February 17th, 2017 at 7:16 am

@Aldabellaxwulfe What @Kara may be saying is that it’s offensive because it’s derived from A Native American language. It means “land of the Indians” or something similar to that.

As a non-American this article makes me eye roll a bit. We don’t need to label names as being all-American when most of these they are not.

Kara Says:

February 17th, 2017 at 12:50 pm

“But just because you don’t like it doesn’t mean it’s a bad choice – you need to learn to make the distinction.” Wow, that might be the most condescending thing anyone has ever said to me.

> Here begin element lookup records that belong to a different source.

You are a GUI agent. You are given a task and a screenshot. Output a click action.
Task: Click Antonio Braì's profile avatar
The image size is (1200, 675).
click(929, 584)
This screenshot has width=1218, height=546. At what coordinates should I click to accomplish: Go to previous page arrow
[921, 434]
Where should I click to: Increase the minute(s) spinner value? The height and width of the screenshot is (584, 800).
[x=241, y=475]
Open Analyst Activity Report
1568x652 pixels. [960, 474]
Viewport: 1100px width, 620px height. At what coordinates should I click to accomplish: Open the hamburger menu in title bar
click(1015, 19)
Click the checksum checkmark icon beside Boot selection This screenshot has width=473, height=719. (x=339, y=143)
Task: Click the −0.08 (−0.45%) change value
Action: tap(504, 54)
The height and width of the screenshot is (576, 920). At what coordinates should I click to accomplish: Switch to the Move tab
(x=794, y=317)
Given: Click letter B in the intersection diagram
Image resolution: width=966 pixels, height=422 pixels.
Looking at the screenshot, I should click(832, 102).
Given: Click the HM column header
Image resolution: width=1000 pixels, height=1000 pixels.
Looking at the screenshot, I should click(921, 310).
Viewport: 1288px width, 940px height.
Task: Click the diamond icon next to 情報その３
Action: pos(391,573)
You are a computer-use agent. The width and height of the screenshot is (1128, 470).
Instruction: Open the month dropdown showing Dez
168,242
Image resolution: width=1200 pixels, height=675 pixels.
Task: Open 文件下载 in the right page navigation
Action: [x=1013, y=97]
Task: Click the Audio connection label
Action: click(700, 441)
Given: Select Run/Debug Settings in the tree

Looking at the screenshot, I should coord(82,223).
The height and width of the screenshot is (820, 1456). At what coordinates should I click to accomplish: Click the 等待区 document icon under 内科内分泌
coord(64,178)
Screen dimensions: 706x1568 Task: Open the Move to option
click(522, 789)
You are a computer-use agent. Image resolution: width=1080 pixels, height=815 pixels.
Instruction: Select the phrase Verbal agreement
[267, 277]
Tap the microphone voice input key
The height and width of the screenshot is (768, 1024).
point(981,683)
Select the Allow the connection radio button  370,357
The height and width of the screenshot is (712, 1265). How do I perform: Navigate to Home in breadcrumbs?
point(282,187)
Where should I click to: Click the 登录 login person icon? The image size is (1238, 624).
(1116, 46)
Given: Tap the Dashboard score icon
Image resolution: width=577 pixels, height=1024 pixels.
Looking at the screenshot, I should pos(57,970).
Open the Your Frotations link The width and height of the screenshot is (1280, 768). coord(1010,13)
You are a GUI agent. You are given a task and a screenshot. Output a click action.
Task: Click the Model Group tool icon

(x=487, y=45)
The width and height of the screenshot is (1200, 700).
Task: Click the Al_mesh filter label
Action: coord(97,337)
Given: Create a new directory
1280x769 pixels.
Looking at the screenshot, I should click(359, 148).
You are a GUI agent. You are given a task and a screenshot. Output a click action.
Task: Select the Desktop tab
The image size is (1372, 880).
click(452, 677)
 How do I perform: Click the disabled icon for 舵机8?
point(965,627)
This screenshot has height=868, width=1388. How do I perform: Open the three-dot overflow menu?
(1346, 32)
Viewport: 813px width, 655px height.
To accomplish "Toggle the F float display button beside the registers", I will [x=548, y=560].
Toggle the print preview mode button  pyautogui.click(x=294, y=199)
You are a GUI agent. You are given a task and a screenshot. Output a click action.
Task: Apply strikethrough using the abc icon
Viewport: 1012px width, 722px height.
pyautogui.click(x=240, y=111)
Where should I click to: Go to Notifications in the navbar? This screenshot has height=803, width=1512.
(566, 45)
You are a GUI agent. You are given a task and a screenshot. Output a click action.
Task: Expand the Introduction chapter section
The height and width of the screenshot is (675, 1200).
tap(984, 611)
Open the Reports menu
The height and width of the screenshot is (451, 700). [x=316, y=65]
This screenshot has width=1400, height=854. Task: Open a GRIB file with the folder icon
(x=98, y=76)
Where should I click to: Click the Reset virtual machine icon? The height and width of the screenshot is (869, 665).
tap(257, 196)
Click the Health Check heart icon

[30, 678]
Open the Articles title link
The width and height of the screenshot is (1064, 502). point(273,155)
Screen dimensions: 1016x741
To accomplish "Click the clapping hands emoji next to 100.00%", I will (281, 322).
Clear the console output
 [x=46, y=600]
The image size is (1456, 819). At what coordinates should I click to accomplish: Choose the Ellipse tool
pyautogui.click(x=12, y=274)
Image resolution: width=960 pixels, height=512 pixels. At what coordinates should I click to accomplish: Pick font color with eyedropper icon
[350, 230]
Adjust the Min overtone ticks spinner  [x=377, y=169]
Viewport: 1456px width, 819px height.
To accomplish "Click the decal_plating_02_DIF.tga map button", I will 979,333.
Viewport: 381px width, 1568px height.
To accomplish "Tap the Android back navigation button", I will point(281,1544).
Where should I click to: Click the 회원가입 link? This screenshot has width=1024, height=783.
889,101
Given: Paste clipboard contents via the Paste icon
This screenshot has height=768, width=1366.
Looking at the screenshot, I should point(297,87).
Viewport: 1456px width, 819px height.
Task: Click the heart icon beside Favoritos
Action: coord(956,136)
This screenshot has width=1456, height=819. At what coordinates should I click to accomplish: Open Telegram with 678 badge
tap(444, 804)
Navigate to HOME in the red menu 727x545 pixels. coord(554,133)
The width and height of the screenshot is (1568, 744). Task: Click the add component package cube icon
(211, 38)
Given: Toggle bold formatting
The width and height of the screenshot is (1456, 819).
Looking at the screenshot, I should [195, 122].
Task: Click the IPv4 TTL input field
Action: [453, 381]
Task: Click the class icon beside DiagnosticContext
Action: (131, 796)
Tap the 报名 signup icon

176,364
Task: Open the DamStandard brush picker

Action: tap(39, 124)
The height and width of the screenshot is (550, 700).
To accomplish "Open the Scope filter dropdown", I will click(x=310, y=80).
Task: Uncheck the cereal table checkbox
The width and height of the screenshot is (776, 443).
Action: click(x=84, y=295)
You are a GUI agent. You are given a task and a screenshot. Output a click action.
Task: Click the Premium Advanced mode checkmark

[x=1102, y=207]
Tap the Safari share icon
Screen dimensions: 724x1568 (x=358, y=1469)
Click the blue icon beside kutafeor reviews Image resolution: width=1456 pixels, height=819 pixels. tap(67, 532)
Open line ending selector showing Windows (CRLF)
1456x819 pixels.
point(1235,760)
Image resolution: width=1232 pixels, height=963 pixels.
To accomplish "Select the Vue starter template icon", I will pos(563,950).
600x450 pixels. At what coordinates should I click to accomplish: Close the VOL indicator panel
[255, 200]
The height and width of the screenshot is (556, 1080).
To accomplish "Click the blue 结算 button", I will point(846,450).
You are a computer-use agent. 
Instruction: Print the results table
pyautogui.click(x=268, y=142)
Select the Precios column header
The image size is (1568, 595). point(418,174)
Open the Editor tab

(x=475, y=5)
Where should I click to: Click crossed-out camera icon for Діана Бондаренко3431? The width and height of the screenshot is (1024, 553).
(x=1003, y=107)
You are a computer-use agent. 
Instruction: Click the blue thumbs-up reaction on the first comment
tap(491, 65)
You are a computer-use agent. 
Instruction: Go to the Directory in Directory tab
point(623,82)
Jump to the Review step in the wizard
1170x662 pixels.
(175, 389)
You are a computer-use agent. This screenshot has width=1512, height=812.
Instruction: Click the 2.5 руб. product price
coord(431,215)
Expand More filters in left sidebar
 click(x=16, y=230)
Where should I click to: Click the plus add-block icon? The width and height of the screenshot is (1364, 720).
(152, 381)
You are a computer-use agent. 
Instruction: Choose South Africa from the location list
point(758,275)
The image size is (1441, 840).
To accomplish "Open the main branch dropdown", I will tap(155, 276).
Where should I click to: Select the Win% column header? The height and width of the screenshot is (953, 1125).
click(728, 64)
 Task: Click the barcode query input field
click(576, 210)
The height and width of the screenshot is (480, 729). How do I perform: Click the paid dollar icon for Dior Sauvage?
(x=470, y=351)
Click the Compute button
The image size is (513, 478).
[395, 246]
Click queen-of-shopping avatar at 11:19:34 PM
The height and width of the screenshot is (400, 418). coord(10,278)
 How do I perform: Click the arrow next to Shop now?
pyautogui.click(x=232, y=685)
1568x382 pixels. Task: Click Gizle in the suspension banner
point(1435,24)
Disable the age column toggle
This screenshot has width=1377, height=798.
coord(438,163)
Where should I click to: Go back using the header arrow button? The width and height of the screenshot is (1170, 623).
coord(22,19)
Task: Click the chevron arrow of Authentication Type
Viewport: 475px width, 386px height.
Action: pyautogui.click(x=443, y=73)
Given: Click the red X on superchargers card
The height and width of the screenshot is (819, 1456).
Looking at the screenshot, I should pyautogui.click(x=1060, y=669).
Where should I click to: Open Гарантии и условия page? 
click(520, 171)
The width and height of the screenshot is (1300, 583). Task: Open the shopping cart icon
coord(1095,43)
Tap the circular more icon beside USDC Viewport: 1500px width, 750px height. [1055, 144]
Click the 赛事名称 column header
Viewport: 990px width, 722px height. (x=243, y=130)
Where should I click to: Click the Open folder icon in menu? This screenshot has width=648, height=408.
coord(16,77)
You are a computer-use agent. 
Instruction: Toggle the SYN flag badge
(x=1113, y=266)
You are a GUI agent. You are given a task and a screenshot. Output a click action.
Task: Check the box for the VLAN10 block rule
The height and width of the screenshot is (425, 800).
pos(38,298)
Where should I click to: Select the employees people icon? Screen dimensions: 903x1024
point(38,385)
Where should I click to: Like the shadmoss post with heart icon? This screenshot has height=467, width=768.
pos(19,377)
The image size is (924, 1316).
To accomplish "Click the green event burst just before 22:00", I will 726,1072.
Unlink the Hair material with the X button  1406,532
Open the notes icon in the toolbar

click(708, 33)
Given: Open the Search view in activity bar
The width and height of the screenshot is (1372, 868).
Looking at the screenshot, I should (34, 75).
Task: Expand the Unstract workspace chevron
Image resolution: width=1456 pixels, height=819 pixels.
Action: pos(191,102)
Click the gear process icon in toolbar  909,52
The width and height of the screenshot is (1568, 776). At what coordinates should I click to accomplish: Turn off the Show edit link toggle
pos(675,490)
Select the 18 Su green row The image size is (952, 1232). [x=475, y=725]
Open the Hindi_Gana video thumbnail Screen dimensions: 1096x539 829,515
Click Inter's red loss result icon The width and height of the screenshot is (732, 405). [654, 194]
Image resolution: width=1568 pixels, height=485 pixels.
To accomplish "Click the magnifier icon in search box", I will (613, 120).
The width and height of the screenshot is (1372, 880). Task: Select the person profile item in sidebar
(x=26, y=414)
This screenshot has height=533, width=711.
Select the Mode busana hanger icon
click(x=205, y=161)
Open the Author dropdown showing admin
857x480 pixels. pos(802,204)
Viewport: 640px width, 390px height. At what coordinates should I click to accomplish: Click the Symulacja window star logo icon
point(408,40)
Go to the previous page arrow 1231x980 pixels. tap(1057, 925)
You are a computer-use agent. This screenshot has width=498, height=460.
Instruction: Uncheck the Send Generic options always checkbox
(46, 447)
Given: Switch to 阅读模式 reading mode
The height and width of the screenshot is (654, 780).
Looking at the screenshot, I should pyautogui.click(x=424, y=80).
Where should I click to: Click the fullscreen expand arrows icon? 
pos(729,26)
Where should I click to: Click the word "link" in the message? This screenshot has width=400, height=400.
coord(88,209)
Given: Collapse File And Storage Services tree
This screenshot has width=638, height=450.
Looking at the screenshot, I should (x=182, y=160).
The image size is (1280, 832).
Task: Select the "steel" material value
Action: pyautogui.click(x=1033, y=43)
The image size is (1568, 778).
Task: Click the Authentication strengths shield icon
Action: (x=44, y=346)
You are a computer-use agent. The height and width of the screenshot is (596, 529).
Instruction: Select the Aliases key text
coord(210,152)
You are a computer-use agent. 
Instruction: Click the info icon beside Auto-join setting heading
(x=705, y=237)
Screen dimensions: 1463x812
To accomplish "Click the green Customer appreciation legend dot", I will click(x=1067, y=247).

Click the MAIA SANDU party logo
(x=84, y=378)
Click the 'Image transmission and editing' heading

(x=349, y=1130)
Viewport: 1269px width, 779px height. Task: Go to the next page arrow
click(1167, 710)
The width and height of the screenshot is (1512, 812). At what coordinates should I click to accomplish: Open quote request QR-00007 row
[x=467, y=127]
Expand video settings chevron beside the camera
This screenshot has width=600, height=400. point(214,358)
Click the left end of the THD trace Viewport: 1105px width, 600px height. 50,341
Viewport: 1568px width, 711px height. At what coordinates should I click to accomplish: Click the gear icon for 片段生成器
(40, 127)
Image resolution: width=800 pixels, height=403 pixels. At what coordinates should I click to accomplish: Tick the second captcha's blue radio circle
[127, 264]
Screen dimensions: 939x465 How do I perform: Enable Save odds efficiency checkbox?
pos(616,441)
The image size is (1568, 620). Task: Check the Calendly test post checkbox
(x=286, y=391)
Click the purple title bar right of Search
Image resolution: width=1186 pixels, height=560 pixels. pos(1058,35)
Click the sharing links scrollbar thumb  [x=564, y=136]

Indiana’s etymology is “land of the Indians.” I didn’t think I’d have to spell it out but, “the term ‘Indian’ is generally considered offensive when used by non-Natives with the term First Nations being preferred for peoples covered by the Indian Act and Aboriginal or Indigenous peoples preferred for Native peoples generally.” (https://en.wikipedia.org/wiki/Native_American_name_controversy)
So yes, there IS baggage embedded in the name and to suggest otherwise is ignorant. And I don’t think that non-Americans are fully aware of this baggage, so I’m pointing it out.

denmama9 Says:

February 17th, 2017 at 3:07 pm

Quibble: “ford” is a noun that goes with “to ford” as a verb: one fords the stream at the ford. So it’s as much of a nature name as other generic places, like canyon or meadow. ?

denmama9 Says:

February 17th, 2017 at 3:10 pm

My first impression of Indiana as a name is to think of Indiana Jones, not the etymology of the word. To me, it’s as usable as Virginia or Tennessee.

Maggiestew Says:

February 18th, 2017 at 1:42 pm

Justice is a family surname for me so I’ve always been interested in using it. It would work for a girl as well but I prefer it for a boy. Langston is my other favorite on this list.

deesa Says:

February 19th, 2017 at 10:29 pm

just heard another that might earn consideration although not strictly an American name, it honors a favorite US Supreme Court Justice–little fellow’s name is Marshall (in honor of Thurgood, who introduced his grandparents many, many years ago!)

Lozloz Says:

February 19th, 2017 at 11:18 pm

Non-American here. Stating that the name Kai has been exported all over the world from America also made my eyeballs do some aerobics. It’s not singularily American in origin.